The problem:
The entries below should be transcribed exactly, every one of them.
------------------------------------------------------------------------
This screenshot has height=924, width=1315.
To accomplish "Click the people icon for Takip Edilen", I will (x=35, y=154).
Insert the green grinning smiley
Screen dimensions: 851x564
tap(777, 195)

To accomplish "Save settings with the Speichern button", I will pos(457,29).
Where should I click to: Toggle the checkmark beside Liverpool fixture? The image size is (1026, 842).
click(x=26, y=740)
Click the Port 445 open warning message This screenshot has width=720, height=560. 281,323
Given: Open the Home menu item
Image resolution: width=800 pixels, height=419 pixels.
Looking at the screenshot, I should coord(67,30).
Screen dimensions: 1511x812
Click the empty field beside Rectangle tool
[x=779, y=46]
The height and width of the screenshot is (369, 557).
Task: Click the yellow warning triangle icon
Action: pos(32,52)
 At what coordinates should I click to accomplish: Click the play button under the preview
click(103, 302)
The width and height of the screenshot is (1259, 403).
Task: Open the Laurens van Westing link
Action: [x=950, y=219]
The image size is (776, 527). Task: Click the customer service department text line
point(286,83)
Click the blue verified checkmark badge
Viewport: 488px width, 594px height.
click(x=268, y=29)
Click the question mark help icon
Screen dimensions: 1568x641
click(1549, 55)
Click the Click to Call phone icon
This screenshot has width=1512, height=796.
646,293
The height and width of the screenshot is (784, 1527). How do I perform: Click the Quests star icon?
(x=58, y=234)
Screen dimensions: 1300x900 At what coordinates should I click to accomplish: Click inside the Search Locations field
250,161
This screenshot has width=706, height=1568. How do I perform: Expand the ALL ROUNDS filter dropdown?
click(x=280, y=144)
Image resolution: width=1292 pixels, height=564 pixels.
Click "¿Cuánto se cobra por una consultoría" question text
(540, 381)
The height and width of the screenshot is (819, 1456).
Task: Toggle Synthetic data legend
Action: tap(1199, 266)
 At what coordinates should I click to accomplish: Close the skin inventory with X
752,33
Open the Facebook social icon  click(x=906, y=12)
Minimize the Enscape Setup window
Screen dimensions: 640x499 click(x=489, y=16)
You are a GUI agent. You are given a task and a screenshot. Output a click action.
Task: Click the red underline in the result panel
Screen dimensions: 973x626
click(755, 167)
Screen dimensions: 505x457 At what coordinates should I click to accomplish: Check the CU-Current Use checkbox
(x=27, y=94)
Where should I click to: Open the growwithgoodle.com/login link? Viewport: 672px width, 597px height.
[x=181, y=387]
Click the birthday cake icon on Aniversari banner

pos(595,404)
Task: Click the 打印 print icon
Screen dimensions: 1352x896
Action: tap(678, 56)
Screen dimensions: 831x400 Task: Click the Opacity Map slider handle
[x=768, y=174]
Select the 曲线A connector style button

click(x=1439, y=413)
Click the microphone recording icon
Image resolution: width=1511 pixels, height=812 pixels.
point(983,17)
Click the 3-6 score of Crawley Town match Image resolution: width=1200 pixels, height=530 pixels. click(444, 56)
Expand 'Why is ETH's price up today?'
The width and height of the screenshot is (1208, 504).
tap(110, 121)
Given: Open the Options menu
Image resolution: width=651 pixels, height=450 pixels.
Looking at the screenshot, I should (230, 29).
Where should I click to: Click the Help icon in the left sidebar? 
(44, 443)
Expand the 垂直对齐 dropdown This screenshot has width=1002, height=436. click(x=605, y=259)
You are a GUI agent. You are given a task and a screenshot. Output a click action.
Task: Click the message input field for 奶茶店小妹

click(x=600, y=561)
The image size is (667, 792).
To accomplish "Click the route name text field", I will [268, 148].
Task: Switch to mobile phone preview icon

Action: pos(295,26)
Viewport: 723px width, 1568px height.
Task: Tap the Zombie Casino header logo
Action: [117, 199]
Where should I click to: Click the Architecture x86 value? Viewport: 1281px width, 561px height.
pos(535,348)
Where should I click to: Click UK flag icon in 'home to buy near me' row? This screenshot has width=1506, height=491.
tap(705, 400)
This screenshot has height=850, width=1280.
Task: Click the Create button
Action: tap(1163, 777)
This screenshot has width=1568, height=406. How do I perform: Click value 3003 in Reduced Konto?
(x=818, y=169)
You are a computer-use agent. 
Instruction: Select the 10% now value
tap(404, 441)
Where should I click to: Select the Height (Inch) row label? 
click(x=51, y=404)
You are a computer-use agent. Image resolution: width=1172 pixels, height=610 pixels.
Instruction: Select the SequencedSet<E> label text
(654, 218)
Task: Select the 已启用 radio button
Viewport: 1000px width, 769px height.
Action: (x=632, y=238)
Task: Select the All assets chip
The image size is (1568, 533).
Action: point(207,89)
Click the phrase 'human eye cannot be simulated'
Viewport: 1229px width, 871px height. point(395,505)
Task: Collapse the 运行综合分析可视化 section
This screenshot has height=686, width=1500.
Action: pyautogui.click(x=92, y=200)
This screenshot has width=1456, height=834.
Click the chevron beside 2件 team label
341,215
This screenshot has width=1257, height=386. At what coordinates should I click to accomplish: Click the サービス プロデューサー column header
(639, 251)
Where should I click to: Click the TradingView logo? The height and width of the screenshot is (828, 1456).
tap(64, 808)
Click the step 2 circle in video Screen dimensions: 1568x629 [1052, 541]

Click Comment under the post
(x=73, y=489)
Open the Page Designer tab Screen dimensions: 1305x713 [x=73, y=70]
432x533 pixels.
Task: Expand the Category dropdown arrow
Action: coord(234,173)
------------------------------------------------------------------------
Output for this exercise:
This screenshot has height=924, width=1315.
To accomplish "Click the people icon for Takip Edilen", I will (x=35, y=154).
Insert the green grinning smiley
Screen dimensions: 851x564
tap(777, 195)

To accomplish "Save settings with the Speichern button", I will pos(457,29).
Where should I click to: Toggle the checkmark beside Liverpool fixture? The image size is (1026, 842).
click(x=26, y=740)
Click the Port 445 open warning message This screenshot has width=720, height=560. 281,323
Given: Open the Home menu item
Image resolution: width=800 pixels, height=419 pixels.
Looking at the screenshot, I should coord(67,30).
Screen dimensions: 1511x812
Click the empty field beside Rectangle tool
[x=779, y=46]
The height and width of the screenshot is (369, 557).
Task: Click the yellow warning triangle icon
Action: pos(32,52)
 At what coordinates should I click to accomplish: Click the play button under the preview
click(103, 302)
The width and height of the screenshot is (1259, 403).
Task: Open the Laurens van Westing link
Action: [x=950, y=219]
The image size is (776, 527). Task: Click the customer service department text line
point(286,83)
Click the blue verified checkmark badge
Viewport: 488px width, 594px height.
click(x=268, y=29)
Click the question mark help icon
Screen dimensions: 1568x641
click(1549, 55)
Click the Click to Call phone icon
This screenshot has width=1512, height=796.
646,293
The height and width of the screenshot is (784, 1527). How do I perform: Click the Quests star icon?
(x=58, y=234)
Screen dimensions: 1300x900 At what coordinates should I click to accomplish: Click inside the Search Locations field
250,161
This screenshot has width=706, height=1568. How do I perform: Expand the ALL ROUNDS filter dropdown?
click(x=280, y=144)
Image resolution: width=1292 pixels, height=564 pixels.
Click "¿Cuánto se cobra por una consultoría" question text
(540, 381)
The height and width of the screenshot is (819, 1456).
Task: Toggle Synthetic data legend
Action: tap(1199, 266)
 At what coordinates should I click to accomplish: Close the skin inventory with X
752,33
Open the Facebook social icon  click(x=906, y=12)
Minimize the Enscape Setup window
Screen dimensions: 640x499 click(x=489, y=16)
You are a GUI agent. You are given a task and a screenshot. Output a click action.
Task: Click the red underline in the result panel
Screen dimensions: 973x626
click(755, 167)
Screen dimensions: 505x457 At what coordinates should I click to accomplish: Check the CU-Current Use checkbox
(x=27, y=94)
Where should I click to: Open the growwithgoodle.com/login link? Viewport: 672px width, 597px height.
[x=181, y=387]
Click the birthday cake icon on Aniversari banner

pos(595,404)
Task: Click the 打印 print icon
Screen dimensions: 1352x896
Action: tap(678, 56)
Screen dimensions: 831x400 Task: Click the Opacity Map slider handle
[x=768, y=174]
Select the 曲线A connector style button

click(x=1439, y=413)
Click the microphone recording icon
Image resolution: width=1511 pixels, height=812 pixels.
point(983,17)
Click the 3-6 score of Crawley Town match Image resolution: width=1200 pixels, height=530 pixels. click(444, 56)
Expand 'Why is ETH's price up today?'
The width and height of the screenshot is (1208, 504).
tap(110, 121)
Given: Open the Options menu
Image resolution: width=651 pixels, height=450 pixels.
Looking at the screenshot, I should (230, 29).
Where should I click to: Click the Help icon in the left sidebar? 
(44, 443)
Expand the 垂直对齐 dropdown This screenshot has width=1002, height=436. click(x=605, y=259)
You are a GUI agent. You are given a task and a screenshot. Output a click action.
Task: Click the message input field for 奶茶店小妹

click(x=600, y=561)
The image size is (667, 792).
To accomplish "Click the route name text field", I will [268, 148].
Task: Switch to mobile phone preview icon

Action: pos(295,26)
Viewport: 723px width, 1568px height.
Task: Tap the Zombie Casino header logo
Action: [117, 199]
Where should I click to: Click the Architecture x86 value? Viewport: 1281px width, 561px height.
pos(535,348)
Where should I click to: Click UK flag icon in 'home to buy near me' row? This screenshot has width=1506, height=491.
tap(705, 400)
This screenshot has height=850, width=1280.
Task: Click the Create button
Action: tap(1163, 777)
This screenshot has width=1568, height=406. How do I perform: Click value 3003 in Reduced Konto?
(x=818, y=169)
You are a computer-use agent. 
Instruction: Select the 10% now value
tap(404, 441)
Where should I click to: Select the Height (Inch) row label? 
click(x=51, y=404)
You are a computer-use agent. Image resolution: width=1172 pixels, height=610 pixels.
Instruction: Select the SequencedSet<E> label text
(654, 218)
Task: Select the 已启用 radio button
Viewport: 1000px width, 769px height.
Action: (x=632, y=238)
Task: Select the All assets chip
The image size is (1568, 533).
Action: point(207,89)
Click the phrase 'human eye cannot be simulated'
Viewport: 1229px width, 871px height. point(395,505)
Task: Collapse the 运行综合分析可视化 section
This screenshot has height=686, width=1500.
Action: pyautogui.click(x=92, y=200)
This screenshot has width=1456, height=834.
Click the chevron beside 2件 team label
341,215
This screenshot has width=1257, height=386. At what coordinates should I click to accomplish: Click the サービス プロデューサー column header
(639, 251)
Where should I click to: Click the TradingView logo? The height and width of the screenshot is (828, 1456).
tap(64, 808)
Click the step 2 circle in video Screen dimensions: 1568x629 [1052, 541]

Click Comment under the post
(x=73, y=489)
Open the Page Designer tab Screen dimensions: 1305x713 [x=73, y=70]
432x533 pixels.
Task: Expand the Category dropdown arrow
Action: coord(234,173)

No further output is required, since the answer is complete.